## Document excerpt
Thursday, 29 March 2007

Fraserburgh: Tartan on polyester


Still further North sits Fraserburgh (we think it’s the UK’s Northernmost Wimpy, but let’s not count our chickenburgers). We parked near Fraserburgh FC, and in town found a Gentleman’s Outfitters selling Fraserburgh FC merchandise. And the away shirt was worth a look – in a fetching red Fraser tartan, a beacon on any pitch and certainly inside a Gentleman’s Outfitters. But, tempting as ‘twas, £40 was just too steep.
Wimpy was a large and airy one, nears the bus station in Hanover Street. Desserts again, with a Banana Longboat in a fetching plastic green leaf for Stu (pic to follow, again), and a chocolate fudge cake for me.
Four stars from both of us, first-class effort. Could even have been more, but for the music – just a Michael Bolton dirge away from equalling the aural GBH of the bowling soundtrack in Dundee. Mr Bolton's official website (go on, you know you want to) describes him as the "Soul Provider". Words fail me, though sadly not him.

## Given material
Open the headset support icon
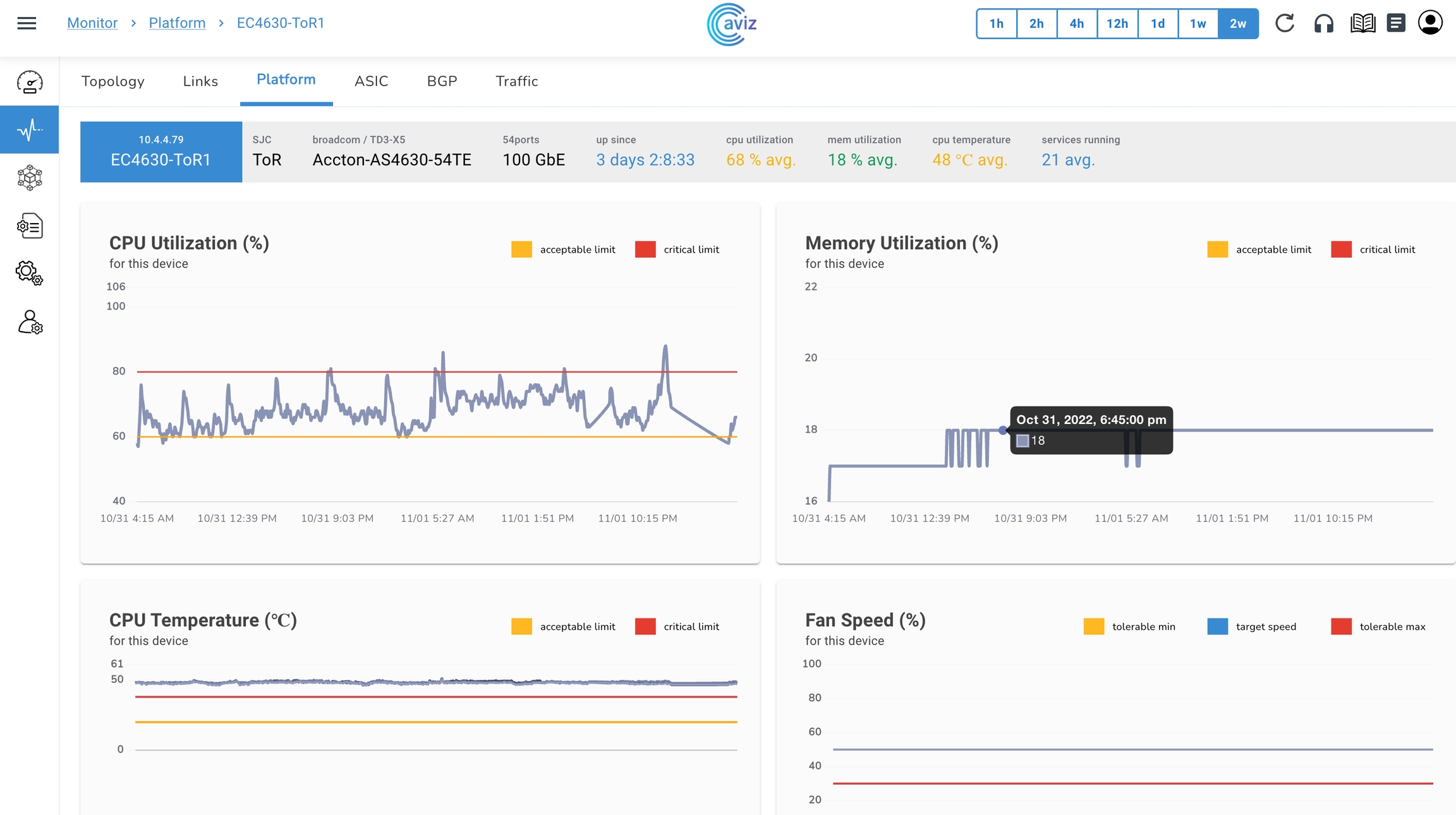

## Set of tasks
[1] Write out the Fraserburgh post from "Fraserburgh: Tartan on" up to and including "just too steep.".
[2] Answer these about the Fraserburgh post:
(a) What did the Fraserburgh FC away shirt cost?
(b) On which street is the Wimpy?
(c) What does Michael Bolton's official website call him?
[3] Supply what comes next in the Fraserburgh post, picking up after its final sentence.
The data is separate from the Fraserburgh post.

## The answers
[1]
Fraserburgh: Tartan on polyester


Still further North sits Fraserburgh (we think it’s the UK’s Northernmost Wimpy, but let’s not count our chickenburgers). We parked near Fraserburgh FC, and in town found a Gentleman’s Outfitters selling Fraserburgh FC merchandise. And the away shirt was worth a look – in a fetching red Fraser tartan, a beacon on any pitch and certainly inside a Gentleman’s Outfitters. But, tempting as ‘twas, £40 was just too steep.

[2]
(a) £40
(b) Hanover Street
(c) The "Soul Provider"

[3]
Fraserburgh itself was another grey but friendly and compact place. The Tourist Information Centre was closed, mind you.

Peterhead: Community spirit


Next to Peterhead, which we’d visited before but were delighted to see had been revamped since, with an Arbroath-style big logo on red background, lots of trendy wooden seats and even a sofa.
This restaurant was clearly a hub for the local community, packed with Peterhead folk young and old. But mainly young and baseball-capped, on the sofa next to the door. One was shivering for Scotland, that’s what being cool does for you.
I had a hot and spicy chicken burger, while Stu opted for a frankfurter in a bun (sadly no longer known as the Bender In A Bun. Ah, memories).
Ratings: three from me, three-and-a-half from Stu.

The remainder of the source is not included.